SOURCE TEXT:

Unless you hold the friendly neighborhood wall crawler in the highest possible esteem (check) or have the pointless and absurd ability to nostalgically pine for simpler days that happened before you were born (check), getting through the first 20 issues of The Amazing Spider-Man is a slog. Sure, Ditko’s rendering of Spidey remains iconic and vibrant and Stan’s hyperbolic patter is charming from the get-go, but the mix of page after page of 9-panel layouts, excessive overwriting, and cringe-worthy slang (not to mention the fact that high school student Peter Parker both looks and acts like a man 20 years his senior) make for some tough sledding. Still…
Still. This is where it began, the genesis of a hero who, nearly 60 years after he debuted, still possesses the single greatest origin story in comics—no, not the radioactive spider bite, which is how pretty much every hero got his/her powers at that point in time; I mean the needless death of beloved Uncle Ben, the one that taught Spidey, in the words of the omniscient narrator of Amazing Fantasy #15, that “with great power there must also come great responsibility” (and a huge f#@$ you to Voltaire*, who wishes he would have been so eloquent as to state it so succinctly).
It might be a stretch to say that Spider-Man transformed pop culture, creating an indelible imprint that continues to influence writers, artists, thinkers, and business leaders today. Then again, it might not. That’s how powerful a creation this was, folks—I can throw that contention out there as fodder for discussion and you can’t immediately dismiss it.
Putting aside its appeal as a historical novelty and its cultural impact, Lee and Ditko sure crushed it right out of the gates when it came to spinning up adversaries for the teenage webhead—Doc Ock, Vulture, Mysterio, Green Goblin, Sandman, Kraven, and Electro all show up over the course of the first dozen issues. It may not quite rival Batman’s, but I’m hard pressed to think of a Marvel hero who has a better rogues’ gallery.
I’m biased because Spider-Man is my all-time favorite superhero and it’s not even close; still, if you can steel yourself for the challenge of wading through 1960s hipsterisms and 10,000 words per page, this is well worth the time to acquaint (or reacquaint) yourself with the building blocks of a mythology that has since spanned thousands of epic, and intimate, tales (and resulted in 2018’s best movie, for my money—Into the Spider-Verse).
*I’m kidding. I love Voltaire. He just wasn’t as smart as Stan Lee.**
**Okay, fine, he was probably smarter than Stan Lee. But he sure had fewer cameos in Marvel movies.

TASK SET:
1/ Answer these questions from the Spider-Man review:
(a) How many issues of The Amazing Spider-Man does the writer say are a slog to get through?
(b) Where does the omniscient narrator state that "with great power there must also come great responsibility"?
(c) What does the writer call 2018's best movie?
2/ Print the part of the Spider-Man review that opens with the words containing "I’m biased because" and closes with "money—Into the Spider-Verse).".

INPUT DATA:
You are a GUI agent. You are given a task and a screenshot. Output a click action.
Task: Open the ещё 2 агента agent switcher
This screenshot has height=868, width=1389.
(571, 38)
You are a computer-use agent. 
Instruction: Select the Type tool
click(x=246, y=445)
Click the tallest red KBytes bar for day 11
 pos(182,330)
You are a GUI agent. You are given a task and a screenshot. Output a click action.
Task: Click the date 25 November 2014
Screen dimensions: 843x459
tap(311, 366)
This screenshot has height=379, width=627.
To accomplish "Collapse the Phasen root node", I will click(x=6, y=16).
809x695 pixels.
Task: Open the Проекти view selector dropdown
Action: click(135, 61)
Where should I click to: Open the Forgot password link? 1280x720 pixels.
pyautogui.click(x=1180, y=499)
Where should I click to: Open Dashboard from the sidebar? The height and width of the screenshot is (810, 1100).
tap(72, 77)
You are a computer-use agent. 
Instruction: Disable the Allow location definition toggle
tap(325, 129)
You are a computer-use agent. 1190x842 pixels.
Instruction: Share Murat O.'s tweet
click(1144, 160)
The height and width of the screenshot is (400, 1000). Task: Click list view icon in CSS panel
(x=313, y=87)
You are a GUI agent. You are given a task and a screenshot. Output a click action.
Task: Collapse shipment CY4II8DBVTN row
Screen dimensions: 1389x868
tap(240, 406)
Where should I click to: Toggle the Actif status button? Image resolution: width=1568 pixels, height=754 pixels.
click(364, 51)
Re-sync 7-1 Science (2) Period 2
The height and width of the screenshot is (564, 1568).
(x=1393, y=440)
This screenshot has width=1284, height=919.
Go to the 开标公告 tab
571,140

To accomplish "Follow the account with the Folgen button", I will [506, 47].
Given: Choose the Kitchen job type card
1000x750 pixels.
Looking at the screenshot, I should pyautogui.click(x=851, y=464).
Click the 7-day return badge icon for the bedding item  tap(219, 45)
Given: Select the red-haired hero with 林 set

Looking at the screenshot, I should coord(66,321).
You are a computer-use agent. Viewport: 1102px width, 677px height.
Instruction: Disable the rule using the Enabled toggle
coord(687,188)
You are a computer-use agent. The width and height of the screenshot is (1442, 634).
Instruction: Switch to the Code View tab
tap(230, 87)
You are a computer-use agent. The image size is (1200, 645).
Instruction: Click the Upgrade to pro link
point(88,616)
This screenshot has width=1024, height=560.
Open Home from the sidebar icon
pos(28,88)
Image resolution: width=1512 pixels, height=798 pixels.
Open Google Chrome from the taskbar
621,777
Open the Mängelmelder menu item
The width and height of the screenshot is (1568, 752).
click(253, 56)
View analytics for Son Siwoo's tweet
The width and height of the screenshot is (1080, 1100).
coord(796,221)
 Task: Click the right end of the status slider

ANSWERS TO THE EXERCISES:
1/
(a) The first 20 issues.
(b) In Amazing Fantasy #15.
(c) Into the Spider-Verse.

2/
I’m biased because Spider-Man is my all-time favorite superhero and it’s not even close; still, if you can steel yourself for the challenge of wading through 1960s hipsterisms and 10,000 words per page, this is well worth the time to acquaint (or reacquaint) yourself with the building blocks of a mythology that has since spanned thousands of epic, and intimate, tales (and resulted in 2018’s best movie, for my money—Into the Spider-Verse).